== RECORDS PROVIDED ==

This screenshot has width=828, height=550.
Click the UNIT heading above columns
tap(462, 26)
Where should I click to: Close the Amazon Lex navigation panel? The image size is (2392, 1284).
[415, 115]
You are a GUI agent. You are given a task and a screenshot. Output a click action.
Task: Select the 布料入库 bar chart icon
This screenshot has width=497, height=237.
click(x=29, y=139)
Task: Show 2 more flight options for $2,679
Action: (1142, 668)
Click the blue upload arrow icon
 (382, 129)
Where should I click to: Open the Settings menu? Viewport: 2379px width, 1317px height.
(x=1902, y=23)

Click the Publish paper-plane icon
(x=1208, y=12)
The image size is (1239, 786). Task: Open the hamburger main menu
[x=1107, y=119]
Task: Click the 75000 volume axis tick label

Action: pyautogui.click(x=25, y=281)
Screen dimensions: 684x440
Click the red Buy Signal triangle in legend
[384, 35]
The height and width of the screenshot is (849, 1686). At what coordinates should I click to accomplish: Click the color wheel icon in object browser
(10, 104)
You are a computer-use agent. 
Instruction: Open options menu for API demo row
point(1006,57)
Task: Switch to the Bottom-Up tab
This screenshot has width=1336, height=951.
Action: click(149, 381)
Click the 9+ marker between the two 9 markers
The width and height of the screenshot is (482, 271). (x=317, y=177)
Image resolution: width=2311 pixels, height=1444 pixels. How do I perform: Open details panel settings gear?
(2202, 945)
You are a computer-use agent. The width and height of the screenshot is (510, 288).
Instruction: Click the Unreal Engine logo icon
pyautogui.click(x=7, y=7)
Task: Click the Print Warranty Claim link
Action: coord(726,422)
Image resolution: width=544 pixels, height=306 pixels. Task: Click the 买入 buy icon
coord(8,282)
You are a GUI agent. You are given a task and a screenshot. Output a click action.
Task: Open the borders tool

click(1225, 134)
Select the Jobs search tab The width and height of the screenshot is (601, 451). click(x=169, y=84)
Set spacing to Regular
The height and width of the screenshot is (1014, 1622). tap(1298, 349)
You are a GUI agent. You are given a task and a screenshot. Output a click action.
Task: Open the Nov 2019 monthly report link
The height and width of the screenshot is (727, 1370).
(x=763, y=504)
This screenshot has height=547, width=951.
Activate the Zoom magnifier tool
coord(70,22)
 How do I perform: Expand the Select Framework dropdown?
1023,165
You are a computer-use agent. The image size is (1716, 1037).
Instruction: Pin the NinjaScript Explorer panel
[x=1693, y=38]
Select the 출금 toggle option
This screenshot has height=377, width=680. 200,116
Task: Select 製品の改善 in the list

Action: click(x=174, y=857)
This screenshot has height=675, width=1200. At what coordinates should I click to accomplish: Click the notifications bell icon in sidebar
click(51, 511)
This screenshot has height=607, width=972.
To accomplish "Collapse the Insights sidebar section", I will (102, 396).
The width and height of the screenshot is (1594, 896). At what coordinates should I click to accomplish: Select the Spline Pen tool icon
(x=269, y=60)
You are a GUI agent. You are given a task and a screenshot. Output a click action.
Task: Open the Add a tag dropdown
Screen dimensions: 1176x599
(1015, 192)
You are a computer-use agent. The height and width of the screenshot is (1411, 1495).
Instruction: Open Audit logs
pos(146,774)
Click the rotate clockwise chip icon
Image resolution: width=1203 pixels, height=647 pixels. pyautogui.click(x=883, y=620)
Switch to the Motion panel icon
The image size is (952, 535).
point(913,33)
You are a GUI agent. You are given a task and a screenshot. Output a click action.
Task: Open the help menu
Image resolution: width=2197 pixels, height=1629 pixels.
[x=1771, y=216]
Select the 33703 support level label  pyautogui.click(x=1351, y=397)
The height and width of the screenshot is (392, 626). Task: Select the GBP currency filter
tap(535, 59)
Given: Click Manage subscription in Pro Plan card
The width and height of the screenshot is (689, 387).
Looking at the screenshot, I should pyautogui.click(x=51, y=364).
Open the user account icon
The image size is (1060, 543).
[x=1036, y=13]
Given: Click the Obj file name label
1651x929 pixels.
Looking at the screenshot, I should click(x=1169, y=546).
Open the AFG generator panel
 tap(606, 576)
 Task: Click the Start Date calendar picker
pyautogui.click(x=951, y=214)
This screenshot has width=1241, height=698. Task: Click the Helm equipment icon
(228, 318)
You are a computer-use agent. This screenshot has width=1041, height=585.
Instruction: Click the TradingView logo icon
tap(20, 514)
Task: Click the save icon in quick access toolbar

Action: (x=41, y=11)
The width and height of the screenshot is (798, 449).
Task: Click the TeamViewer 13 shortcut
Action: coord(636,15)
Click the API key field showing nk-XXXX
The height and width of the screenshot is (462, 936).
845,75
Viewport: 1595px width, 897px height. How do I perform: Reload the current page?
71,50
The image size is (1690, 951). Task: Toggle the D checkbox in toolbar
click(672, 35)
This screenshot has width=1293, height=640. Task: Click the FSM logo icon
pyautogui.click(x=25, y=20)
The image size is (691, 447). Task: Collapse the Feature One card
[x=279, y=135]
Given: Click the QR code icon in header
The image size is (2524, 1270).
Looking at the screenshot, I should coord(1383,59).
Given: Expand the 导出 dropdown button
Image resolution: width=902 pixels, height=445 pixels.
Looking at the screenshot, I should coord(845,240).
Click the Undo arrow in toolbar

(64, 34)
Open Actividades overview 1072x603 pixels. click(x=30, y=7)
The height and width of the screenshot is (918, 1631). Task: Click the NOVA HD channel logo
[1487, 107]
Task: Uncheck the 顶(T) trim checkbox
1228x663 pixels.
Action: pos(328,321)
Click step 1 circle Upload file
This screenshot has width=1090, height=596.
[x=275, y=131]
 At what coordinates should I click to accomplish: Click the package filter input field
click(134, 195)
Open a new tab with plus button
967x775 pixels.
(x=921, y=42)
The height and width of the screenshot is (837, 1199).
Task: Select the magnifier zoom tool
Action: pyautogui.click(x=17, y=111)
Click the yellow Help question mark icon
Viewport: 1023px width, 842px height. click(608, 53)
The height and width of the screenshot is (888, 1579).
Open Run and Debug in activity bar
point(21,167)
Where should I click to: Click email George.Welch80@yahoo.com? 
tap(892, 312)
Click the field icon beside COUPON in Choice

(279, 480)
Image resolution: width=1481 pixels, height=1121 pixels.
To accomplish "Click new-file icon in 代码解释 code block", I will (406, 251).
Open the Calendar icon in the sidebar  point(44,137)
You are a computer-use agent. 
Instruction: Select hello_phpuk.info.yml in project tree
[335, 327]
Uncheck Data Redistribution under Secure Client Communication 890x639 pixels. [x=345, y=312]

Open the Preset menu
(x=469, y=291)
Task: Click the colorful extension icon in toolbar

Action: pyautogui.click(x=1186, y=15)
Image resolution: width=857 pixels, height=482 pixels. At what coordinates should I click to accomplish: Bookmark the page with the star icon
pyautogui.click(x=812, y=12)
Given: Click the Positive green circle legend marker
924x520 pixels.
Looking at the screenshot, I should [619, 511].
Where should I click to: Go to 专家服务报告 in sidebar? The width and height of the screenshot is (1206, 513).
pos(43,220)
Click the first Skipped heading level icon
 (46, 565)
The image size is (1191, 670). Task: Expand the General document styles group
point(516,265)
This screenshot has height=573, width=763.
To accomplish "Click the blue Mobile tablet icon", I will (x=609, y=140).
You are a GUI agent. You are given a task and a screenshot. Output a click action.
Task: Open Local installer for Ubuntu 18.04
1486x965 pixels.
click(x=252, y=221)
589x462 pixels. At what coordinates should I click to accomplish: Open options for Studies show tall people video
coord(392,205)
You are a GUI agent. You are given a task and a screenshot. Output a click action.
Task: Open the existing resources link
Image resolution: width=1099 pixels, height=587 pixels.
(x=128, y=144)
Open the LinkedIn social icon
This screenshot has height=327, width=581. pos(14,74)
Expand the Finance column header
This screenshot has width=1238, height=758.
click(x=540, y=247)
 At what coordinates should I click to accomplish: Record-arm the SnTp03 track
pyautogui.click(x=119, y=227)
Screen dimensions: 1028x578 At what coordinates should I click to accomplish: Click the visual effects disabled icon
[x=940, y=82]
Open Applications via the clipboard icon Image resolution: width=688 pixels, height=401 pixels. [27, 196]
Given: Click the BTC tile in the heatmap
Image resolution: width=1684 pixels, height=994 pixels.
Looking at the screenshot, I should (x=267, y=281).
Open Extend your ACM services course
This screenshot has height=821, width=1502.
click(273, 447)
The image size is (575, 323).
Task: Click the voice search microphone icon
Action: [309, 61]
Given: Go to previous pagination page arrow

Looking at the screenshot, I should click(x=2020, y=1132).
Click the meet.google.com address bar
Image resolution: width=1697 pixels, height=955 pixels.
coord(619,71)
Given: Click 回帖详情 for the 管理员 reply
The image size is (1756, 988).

===

- [TASK GOAL] Write out exactly the lines above from the line with "Image resolution: width=544" through the line with "Task: Open the Nov 2019 monthly report link", both of them included, and leave out all other lines.

- [RESULT BELOW]
Image resolution: width=544 pixels, height=306 pixels. Task: Click the 买入 buy icon
coord(8,282)
You are a GUI agent. You are given a task and a screenshot. Output a click action.
Task: Open the borders tool

click(1225, 134)
Select the Jobs search tab The width and height of the screenshot is (601, 451). click(x=169, y=84)
Set spacing to Regular
The height and width of the screenshot is (1014, 1622). tap(1298, 349)
You are a GUI agent. You are given a task and a screenshot. Output a click action.
Task: Open the Nov 2019 monthly report link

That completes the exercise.